Paris-Nice: c'est court mais c'est bon pour Godon
Le champion de France Dorian Godon a remporté samedi à Isola la 7e étape de Paris-Nice, réduite à 47 kilomètres à cause des conditions climatiques épouvantables dans la région niçoise.
Déposé à la perfection par ses coéquipiers d'Ineos, le bolide de Vitry-sur-Seine s'est imposé au sprint devant l'Erythréen Biniam Girmay et le Néerlandais Cees Bol après seulement une heure de course pour apporter à la France sa première victoire dans cette 84e édition particulièrement arrosée.
"Je ne pensais jamais gagner une étape de montagne un jour sur Paris-Nice", a plaisanté ce gros gabarit après avoir triomphé dans cet ersatz de ce qui devait être l'étape-reine de la "Course au soleil".
Dès vendredi, les organisateurs avaient décidé de raccourcir l'étape puisque les chutes de neige rendaient impossible une arrivée dans la station de ski d'Auron.
Ils ont encore réduit le kilométrage samedi matin alors que des trombes d'eau s'abattaient sur Nice, rendant la première partie du parcours trop dangereuse.
"Ca tombait très fort, on a eu beaucoup de cailloux sur la route. Il ne fallait surtout pas prendre ce risque-là", a expliqué le directeur de la course, Yannick Talabardon, à l'arrivée.
Après un transfert en bus, les coureurs ont finalement pris le départ à 13h45 au Plan du Var, où il ne pleuvait plus. Un chasse-neige avait permis de dégager la route à Isola où des flocons étaient tombés dans la matinée.
Même le départ improvisé a été agité puisque le directeur technique de l'épreuve, Thierry Gouvenou, a failli se faire renverser par le peloton. Et quelques mètres plus loin, plusieurs coureurs sont allés au sol dans un rond-point.

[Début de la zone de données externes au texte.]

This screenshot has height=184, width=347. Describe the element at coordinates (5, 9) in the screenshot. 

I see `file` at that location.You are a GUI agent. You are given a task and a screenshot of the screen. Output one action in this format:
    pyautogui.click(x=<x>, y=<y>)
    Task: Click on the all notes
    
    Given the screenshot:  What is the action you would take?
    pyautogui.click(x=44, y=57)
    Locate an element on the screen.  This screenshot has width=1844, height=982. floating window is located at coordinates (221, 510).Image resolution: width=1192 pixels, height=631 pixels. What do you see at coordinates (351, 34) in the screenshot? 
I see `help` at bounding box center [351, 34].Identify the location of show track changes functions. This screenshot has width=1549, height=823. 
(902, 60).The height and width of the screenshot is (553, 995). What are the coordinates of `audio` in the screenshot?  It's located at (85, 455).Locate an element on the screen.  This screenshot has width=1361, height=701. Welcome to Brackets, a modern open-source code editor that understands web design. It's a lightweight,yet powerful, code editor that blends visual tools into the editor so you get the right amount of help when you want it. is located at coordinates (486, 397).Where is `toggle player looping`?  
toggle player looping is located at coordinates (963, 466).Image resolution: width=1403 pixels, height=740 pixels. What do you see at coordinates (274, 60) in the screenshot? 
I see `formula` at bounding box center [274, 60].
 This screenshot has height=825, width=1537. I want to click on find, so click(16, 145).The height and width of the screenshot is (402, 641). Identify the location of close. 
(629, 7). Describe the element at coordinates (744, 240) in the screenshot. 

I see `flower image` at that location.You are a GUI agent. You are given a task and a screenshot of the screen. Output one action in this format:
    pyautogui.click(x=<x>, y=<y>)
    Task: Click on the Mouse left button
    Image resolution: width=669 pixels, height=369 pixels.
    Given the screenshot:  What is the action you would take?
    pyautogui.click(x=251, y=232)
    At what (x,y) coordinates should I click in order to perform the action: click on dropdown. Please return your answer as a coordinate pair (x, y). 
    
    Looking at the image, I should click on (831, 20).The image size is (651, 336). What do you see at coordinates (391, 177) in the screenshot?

A la présentation des équipes sous le déluge, de nombreux coureurs avaient rechigné à prendre le départ. Certains préféraient en rire à l'image de l'Australien Jensen Plowright, qui s'est présenté avec un masque de... plongée sous-marine sur le nez, ou le Français Axel Zingle, en chaussettes-claquettes.
- "Comme sur le canapé" -
Au final, la course a pu avoir lieu – "on a eu le feu vert de la préfecture des Alpes-Maritimes vers 13h20", a expliqué Talabardon – dans un format minimaliste sur des routes humides mais larges et praticables.
"C'est très important que l'étape ait lieu, on est sur une des plus grandes courses au monde. A mon avis, on aurait juste pu s'arrêter dix kilomètres plus tôt, car c'était très glissant à la fin et on a vu plusieurs chutes", a estimé Jonas Vingegaard, toujours nanti d'une avance énorme de 3 min 22 sec sur le Colombien Dani Martinez au classement général à la veille de l'arrivée finale à Nice.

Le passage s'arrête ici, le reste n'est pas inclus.